Beam-beam interaction study in an electron-ion collider adopting the local crab crossing scheme

Crab cavities are key components used by most colliders to enhance luminosity. The local crab crossing scheme is adopted in the EicC (Electron-Ion Collider in China) project. Ideally, the beams would achieve head-on collisions at the interaction point subjected to transverse deflecting forces that linearly depend on the longitudinal position. However, in practical machine design and operation, unavoidable but realistic factors can ruin this perfect situation, including synchrobetatron resonance excited by the finite bunch length effect, imperfections in optics design, and errors in the crab cavity system. These may have significant effects on the colliding beam dynamics. This paper reviews the baseline design of the EicC project from the perspective of checking the rationality, exploring the adjustability, and investigating the tolerance of the design parameters. The self-consistent strong-strong simulation technique is employed. The simulation results suggest that increasing the proton crab cavity frequency up to 400 MHz has no impact on the luminosity lifetime since the proton beam-beam parameter is small.

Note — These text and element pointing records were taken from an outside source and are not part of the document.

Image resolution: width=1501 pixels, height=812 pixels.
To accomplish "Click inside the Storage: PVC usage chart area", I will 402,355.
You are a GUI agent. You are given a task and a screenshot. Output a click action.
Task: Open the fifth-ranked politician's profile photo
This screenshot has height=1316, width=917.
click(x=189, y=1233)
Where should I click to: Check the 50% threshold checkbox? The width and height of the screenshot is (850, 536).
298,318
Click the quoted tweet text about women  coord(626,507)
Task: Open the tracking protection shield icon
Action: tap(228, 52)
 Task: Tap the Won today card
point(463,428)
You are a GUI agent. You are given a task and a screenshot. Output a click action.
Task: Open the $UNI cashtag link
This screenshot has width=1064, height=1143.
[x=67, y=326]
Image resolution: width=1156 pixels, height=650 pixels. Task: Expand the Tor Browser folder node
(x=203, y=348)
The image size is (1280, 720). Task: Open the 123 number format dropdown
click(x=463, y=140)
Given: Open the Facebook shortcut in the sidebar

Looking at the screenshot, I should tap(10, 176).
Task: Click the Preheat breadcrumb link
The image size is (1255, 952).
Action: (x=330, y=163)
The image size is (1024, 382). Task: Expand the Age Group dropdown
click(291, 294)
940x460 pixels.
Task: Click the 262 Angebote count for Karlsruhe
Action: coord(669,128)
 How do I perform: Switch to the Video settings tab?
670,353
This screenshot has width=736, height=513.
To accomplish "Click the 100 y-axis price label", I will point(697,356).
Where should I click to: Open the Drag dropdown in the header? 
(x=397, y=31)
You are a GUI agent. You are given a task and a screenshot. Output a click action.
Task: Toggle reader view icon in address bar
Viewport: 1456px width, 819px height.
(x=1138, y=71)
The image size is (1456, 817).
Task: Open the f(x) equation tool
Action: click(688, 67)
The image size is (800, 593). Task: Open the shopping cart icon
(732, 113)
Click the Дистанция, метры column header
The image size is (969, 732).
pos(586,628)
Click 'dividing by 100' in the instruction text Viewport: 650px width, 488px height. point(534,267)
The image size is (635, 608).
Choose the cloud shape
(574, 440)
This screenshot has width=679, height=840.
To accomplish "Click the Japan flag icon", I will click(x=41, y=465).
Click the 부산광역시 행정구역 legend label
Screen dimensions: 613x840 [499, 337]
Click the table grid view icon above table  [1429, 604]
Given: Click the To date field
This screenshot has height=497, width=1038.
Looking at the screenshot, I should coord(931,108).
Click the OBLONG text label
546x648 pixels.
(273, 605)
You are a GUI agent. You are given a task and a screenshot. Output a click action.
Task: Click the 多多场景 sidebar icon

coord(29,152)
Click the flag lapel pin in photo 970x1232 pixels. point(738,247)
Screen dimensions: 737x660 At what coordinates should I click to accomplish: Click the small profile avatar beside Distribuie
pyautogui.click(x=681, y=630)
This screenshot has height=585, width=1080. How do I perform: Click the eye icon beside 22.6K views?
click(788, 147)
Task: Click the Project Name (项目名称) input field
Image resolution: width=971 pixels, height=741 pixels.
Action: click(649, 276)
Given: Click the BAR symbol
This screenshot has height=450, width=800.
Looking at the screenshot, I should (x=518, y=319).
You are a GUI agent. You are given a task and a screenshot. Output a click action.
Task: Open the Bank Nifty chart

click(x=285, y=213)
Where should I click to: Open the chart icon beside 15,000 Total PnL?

The option of providing more transverse space for forward detectors by doubling the crossing angle is feasible at this newly selected crab frequency. The optics imperfections are acceptable or manageable for both proton and electron beams. The cavity voltage errors need to be carefully controlled in both rings to ensure a better beam lifetime. In addition, the proton emittance growth caused by crab cavity noise is severe, and the tolerance is well beyond state-of-art levels. Electron beams, on the other hand, are not overly affected thanks to synchrotron radiation.